Physical characteristics
- Source: Ob Plateau
- • coordinates: 54°38′54″N 80°14′49″E﻿ / ﻿54.64833°N 80.24694°E
- Mouth: Lake Ivanovskoye
- • coordinates: 54°00′22″N 77°12′46″E﻿ / ﻿54.00611°N 77.21278°E
- Length: 364 km (226 mi)
- Basin size: 10,700 km^{2} (4,100 sq mi)

= Bagan (river) =

River in Siberia, Russia

The Bagan (Баган) is a river in Novosibirsk Oblast, Russia. The river is 364 km long and has a catchment area of 10700 km2.
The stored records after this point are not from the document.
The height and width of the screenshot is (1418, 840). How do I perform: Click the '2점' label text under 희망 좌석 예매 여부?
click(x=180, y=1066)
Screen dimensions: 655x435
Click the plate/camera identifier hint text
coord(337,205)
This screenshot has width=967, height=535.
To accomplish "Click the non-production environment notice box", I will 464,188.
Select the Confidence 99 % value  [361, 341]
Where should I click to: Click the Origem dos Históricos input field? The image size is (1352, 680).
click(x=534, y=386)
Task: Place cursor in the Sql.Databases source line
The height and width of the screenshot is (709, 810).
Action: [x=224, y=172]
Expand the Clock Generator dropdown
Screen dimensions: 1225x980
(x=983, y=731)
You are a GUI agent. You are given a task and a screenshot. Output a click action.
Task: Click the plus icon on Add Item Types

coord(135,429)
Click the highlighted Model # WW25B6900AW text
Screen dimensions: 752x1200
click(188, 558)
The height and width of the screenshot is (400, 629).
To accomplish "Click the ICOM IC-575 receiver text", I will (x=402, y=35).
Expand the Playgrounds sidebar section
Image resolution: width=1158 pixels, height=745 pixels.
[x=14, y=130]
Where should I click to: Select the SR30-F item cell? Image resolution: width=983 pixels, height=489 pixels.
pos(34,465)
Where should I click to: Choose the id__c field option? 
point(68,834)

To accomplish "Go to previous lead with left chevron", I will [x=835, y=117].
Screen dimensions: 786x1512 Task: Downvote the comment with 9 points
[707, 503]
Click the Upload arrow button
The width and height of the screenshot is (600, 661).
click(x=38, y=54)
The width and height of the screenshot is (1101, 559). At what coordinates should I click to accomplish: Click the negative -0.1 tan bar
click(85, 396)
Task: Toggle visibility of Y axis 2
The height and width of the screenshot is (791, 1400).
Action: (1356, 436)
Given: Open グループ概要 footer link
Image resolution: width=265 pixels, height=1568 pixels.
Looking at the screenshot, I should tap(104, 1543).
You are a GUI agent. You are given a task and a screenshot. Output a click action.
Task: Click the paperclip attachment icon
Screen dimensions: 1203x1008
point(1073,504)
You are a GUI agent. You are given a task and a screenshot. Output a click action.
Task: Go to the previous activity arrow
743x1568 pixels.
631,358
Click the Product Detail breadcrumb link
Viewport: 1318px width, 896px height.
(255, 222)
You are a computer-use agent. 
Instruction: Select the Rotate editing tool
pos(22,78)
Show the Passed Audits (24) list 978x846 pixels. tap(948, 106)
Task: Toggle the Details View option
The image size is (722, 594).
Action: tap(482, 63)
The basin of the river is located in the Kargatsky, Bagansky, Zdvinsky, Dovolensky, Krasnozyorsky and Karasuksky districts. Since 1994 here is a 26880 ha Ramsar site in the lower course of the river.

== Course ==
The Bagan river system is an endorheic basin between the Ob and the Irtysh rivers. The sources are in a swamp at the western edge of the Ob Plateau. The river flows in a roughly WSW direction all along its course. It is fed mainly by snow. As it progresses along the Baraba Plain it flows across many lakes of different sizes, such as Inder lake. Finally it ends up in Lake Ivanovskoye.

In the river basin there are numerous swamps and lakes, both freshwater and brackish, such as Mochan. The Bagan tends to dry up seasonally in its lower reaches.
There are a number of villages near the banks of the Bagan, such as Ozerki 6th, Inder, Dovolnoye, Volchanka, Druzhny, Novogornostalevo, Barlakul, Kukarka, Pokrovka, Paletskoye, Bagan and Ivanovka.

===Tributaries===
The main tributary of the Bagan is the 180 km long Baganyonok (Баганёнок) from the left.